_WHAT TO PRODUCE:_
Rewrite the records below, replacing "computer-use agent" with "desktop agent" and leaving everything else unchanged.

_PROVIDED DATA:_
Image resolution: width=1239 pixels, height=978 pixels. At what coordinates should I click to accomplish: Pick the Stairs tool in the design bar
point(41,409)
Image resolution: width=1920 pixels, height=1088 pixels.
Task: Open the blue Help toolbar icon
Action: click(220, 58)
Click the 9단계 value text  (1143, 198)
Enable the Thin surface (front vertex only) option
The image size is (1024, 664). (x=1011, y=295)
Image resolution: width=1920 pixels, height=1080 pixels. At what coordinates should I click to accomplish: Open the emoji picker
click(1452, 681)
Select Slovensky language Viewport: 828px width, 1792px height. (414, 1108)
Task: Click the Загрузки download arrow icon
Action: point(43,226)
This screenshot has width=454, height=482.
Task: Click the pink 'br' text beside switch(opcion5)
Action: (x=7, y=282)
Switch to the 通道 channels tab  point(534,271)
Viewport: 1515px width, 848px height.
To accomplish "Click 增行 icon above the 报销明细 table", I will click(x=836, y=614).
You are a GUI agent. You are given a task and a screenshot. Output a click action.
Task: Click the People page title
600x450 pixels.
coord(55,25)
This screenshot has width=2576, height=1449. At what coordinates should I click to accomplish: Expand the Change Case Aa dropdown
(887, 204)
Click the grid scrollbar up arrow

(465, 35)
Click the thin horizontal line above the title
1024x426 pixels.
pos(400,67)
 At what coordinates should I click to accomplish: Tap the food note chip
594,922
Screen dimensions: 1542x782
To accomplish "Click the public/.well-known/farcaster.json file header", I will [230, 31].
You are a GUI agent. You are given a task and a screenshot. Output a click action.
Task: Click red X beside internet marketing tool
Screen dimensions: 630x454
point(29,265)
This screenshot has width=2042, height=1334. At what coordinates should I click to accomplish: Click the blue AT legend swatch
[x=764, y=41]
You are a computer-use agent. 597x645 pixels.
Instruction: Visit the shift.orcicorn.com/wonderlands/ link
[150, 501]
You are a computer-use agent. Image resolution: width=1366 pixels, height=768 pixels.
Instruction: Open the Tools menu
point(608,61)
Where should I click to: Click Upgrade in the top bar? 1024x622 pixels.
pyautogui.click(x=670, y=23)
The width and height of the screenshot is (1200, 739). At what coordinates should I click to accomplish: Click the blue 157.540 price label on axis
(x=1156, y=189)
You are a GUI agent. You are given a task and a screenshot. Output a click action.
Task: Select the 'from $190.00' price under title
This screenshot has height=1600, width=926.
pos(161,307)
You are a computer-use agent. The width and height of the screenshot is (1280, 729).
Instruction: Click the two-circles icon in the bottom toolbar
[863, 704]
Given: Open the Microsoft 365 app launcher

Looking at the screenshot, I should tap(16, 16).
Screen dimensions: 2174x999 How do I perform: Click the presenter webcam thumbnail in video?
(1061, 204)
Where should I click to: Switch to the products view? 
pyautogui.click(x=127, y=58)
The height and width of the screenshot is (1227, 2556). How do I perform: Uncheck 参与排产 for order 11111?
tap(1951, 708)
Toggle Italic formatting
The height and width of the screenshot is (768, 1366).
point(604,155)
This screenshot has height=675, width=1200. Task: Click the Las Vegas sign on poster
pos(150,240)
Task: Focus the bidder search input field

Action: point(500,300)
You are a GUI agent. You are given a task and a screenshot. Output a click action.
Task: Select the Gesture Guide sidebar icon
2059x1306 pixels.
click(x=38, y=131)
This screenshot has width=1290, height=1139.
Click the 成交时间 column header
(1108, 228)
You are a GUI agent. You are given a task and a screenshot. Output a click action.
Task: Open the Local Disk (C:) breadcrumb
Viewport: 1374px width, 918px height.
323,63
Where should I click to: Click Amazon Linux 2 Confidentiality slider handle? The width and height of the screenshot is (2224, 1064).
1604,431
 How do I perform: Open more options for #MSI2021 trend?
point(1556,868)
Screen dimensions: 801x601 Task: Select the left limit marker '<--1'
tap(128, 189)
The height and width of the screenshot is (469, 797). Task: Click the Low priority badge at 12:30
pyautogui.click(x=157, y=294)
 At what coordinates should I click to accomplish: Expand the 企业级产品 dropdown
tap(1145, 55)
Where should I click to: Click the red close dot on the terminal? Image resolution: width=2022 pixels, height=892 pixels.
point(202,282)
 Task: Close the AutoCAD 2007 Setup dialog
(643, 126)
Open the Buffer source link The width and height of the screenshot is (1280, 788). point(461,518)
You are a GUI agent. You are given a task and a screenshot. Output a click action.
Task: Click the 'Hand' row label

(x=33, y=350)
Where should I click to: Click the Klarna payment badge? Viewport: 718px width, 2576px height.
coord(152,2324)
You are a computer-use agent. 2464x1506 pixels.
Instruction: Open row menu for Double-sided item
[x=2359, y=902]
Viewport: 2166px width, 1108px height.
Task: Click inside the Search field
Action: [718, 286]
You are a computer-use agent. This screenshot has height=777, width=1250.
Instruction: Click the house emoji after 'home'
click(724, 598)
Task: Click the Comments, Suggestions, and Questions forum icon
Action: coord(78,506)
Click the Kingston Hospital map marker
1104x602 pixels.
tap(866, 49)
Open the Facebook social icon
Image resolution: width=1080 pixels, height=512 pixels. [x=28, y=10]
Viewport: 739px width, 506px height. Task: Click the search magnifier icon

_EXERCISE RESULT:_
Image resolution: width=1239 pixels, height=978 pixels. At what coordinates should I click to accomplish: Pick the Stairs tool in the design bar
point(41,409)
Image resolution: width=1920 pixels, height=1088 pixels.
Task: Open the blue Help toolbar icon
Action: click(220, 58)
Click the 9단계 value text  (1143, 198)
Enable the Thin surface (front vertex only) option
The image size is (1024, 664). (x=1011, y=295)
Image resolution: width=1920 pixels, height=1080 pixels. At what coordinates should I click to accomplish: Open the emoji picker
click(1452, 681)
Select Slovensky language Viewport: 828px width, 1792px height. (414, 1108)
Task: Click the Загрузки download arrow icon
Action: point(43,226)
This screenshot has width=454, height=482.
Task: Click the pink 'br' text beside switch(opcion5)
Action: (x=7, y=282)
Switch to the 通道 channels tab  point(534,271)
Viewport: 1515px width, 848px height.
To accomplish "Click 增行 icon above the 报销明细 table", I will click(x=836, y=614).
You are a GUI agent. You are given a task and a screenshot. Output a click action.
Task: Click the People page title
600x450 pixels.
coord(55,25)
This screenshot has width=2576, height=1449. At what coordinates should I click to accomplish: Expand the Change Case Aa dropdown
(887, 204)
Click the grid scrollbar up arrow

(465, 35)
Click the thin horizontal line above the title
1024x426 pixels.
pos(400,67)
 At what coordinates should I click to accomplish: Tap the food note chip
594,922
Screen dimensions: 1542x782
To accomplish "Click the public/.well-known/farcaster.json file header", I will [230, 31].
You are a GUI agent. You are given a task and a screenshot. Output a click action.
Task: Click red X beside internet marketing tool
Screen dimensions: 630x454
point(29,265)
This screenshot has width=2042, height=1334. At what coordinates should I click to accomplish: Click the blue AT legend swatch
[x=764, y=41]
You are a desktop agent. 597x645 pixels.
Instruction: Visit the shift.orcicorn.com/wonderlands/ link
[150, 501]
You are a desktop agent. Image resolution: width=1366 pixels, height=768 pixels.
Instruction: Open the Tools menu
point(608,61)
Where should I click to: Click Upgrade in the top bar? 1024x622 pixels.
pyautogui.click(x=670, y=23)
The width and height of the screenshot is (1200, 739). At what coordinates should I click to accomplish: Click the blue 157.540 price label on axis
(x=1156, y=189)
You are a GUI agent. You are given a task and a screenshot. Output a click action.
Task: Select the 'from $190.00' price under title
This screenshot has height=1600, width=926.
pos(161,307)
You are a desktop agent. The width and height of the screenshot is (1280, 729).
Instruction: Click the two-circles icon in the bottom toolbar
[863, 704]
Given: Open the Microsoft 365 app launcher

Looking at the screenshot, I should tap(16, 16).
Screen dimensions: 2174x999 How do I perform: Click the presenter webcam thumbnail in video?
(1061, 204)
Where should I click to: Switch to the products view? 
pyautogui.click(x=127, y=58)
The height and width of the screenshot is (1227, 2556). How do I perform: Uncheck 参与排产 for order 11111?
tap(1951, 708)
Toggle Italic formatting
The height and width of the screenshot is (768, 1366).
point(604,155)
This screenshot has height=675, width=1200. Task: Click the Las Vegas sign on poster
pos(150,240)
Task: Focus the bidder search input field

Action: point(500,300)
You are a GUI agent. You are given a task and a screenshot. Output a click action.
Task: Select the Gesture Guide sidebar icon
2059x1306 pixels.
click(x=38, y=131)
This screenshot has width=1290, height=1139.
Click the 成交时间 column header
(1108, 228)
You are a GUI agent. You are given a task and a screenshot. Output a click action.
Task: Open the Local Disk (C:) breadcrumb
Viewport: 1374px width, 918px height.
323,63
Where should I click to: Click Amazon Linux 2 Confidentiality slider handle? The width and height of the screenshot is (2224, 1064).
1604,431
 How do I perform: Open more options for #MSI2021 trend?
point(1556,868)
Screen dimensions: 801x601 Task: Select the left limit marker '<--1'
tap(128, 189)
The height and width of the screenshot is (469, 797). Task: Click the Low priority badge at 12:30
pyautogui.click(x=157, y=294)
 At what coordinates should I click to accomplish: Expand the 企业级产品 dropdown
tap(1145, 55)
Where should I click to: Click the red close dot on the terminal? Image resolution: width=2022 pixels, height=892 pixels.
point(202,282)
 Task: Close the AutoCAD 2007 Setup dialog
(643, 126)
Open the Buffer source link The width and height of the screenshot is (1280, 788). point(461,518)
You are a GUI agent. You are given a task and a screenshot. Output a click action.
Task: Click the 'Hand' row label

(x=33, y=350)
Where should I click to: Click the Klarna payment badge? Viewport: 718px width, 2576px height.
coord(152,2324)
You are a desktop agent. 2464x1506 pixels.
Instruction: Open row menu for Double-sided item
[x=2359, y=902]
Viewport: 2166px width, 1108px height.
Task: Click inside the Search field
Action: [718, 286]
You are a desktop agent. This screenshot has height=777, width=1250.
Instruction: Click the house emoji after 'home'
click(724, 598)
Task: Click the Comments, Suggestions, and Questions forum icon
Action: coord(78,506)
Click the Kingston Hospital map marker
1104x602 pixels.
tap(866, 49)
Open the Facebook social icon
Image resolution: width=1080 pixels, height=512 pixels. [x=28, y=10]
Viewport: 739px width, 506px height. Task: Click the search magnifier icon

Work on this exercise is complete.